Who is the traditional gold buyer? We need to recognize who they are and to do so we need to understand the tangible and fundamental reasons for buying gold. In India, first and foremost we have found the largest gold buyers in the world, making up over 800 tons per year, and the vast majority of their purchases are mainly in jewelry. They have a long tradition of buying gold in that nation, as it has always been a way of preserving wealth in their culture, and most of their purchases come from their rural areas comprising approximately 65% of the demand. The Indian Monsoon season also plays a critical role in determining the amount of the gold demand for the year. On the average every year around May, the Indian population begins planting their crops just before the Monsoon season which normally occurs during the summer months. Later in September is when the harvesting of the crops begins and if the Monsoon season is a successful one, the gold demand reaches great heights. This year, according to India's weather office predictions, the country should benefit from a normal rainfall in the June-September monsoon season, which is of course good news for Indian farmers as it raises hopes for a good farming season usually signifying a fine year for Indiaís gold demand.
In India there are several different periods when gold buying peaks and prices usually soar. These favorable days, usually religiously oriented, are thought to be constructive for occasions such as the "Marriage Season" which commences in October and lasts through to the following May, and during this period gold is purchased in high capacity, partly to enable the bride to come to her groom covered in gold and bearing it as her "dowry". Another such point where it is thought advantageous to buy quantities of gold is during the "Festival of Lights" in the month of October. In one more of this series of Indian gold uses we find distinct spikes in the months of January and September, because at that time manufacturers typically refill inventories to realize the demands of two Indian wedding seasons, including the festival of Diwali, starting in the month of November and ending in December, and the second which begins in late March and continues through early May.

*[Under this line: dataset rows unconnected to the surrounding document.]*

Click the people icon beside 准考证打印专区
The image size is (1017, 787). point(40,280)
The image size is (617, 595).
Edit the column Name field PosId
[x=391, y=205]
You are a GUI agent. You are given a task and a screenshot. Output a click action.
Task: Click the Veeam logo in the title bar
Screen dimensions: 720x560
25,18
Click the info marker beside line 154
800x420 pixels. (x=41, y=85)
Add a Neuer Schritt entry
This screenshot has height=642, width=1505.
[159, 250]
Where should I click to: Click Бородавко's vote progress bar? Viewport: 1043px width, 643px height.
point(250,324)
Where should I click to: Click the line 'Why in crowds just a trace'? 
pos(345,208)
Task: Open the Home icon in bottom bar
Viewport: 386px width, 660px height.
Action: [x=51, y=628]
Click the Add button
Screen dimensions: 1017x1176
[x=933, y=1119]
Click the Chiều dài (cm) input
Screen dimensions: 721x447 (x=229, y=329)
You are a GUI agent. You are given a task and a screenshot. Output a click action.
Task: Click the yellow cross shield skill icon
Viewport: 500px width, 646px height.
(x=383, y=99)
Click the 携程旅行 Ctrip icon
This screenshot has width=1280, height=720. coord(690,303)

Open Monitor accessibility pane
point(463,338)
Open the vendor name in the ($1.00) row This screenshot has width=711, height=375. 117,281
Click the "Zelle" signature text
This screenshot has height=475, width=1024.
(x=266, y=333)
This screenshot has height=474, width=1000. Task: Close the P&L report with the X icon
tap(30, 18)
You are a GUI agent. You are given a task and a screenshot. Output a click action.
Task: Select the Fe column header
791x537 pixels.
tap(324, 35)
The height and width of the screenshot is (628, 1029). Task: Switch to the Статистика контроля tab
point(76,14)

According to the World Gold Council, 10 million marriages take place every year in India, and the demand for those occasions account for a substantial proportion of the overall global jewelry purchases. According to the council, the Indian gold jewelry sector accounts for an astounding 75% of the total domestic gold demand in 2009. Making things more exciting for the gold market is that Indian consumers have adjusted their price expectations upwards; "Given the rebound in gold demand and higher price expectations WGC expects a positive outlook for the Indian gold market for 2010." It has readily become apparent that not only have Indian consumers been heavy buyers of gold in jewelry form, but in recent times they are steadily increasing their demand of gold as an investment vehicle. The "WGC believes that Indian investors may continue to move into gold as an insurance policy to protect their wealth from the aftermath of the global financial crisis since there are few assets that have the ability to hold their value during extreme conditions."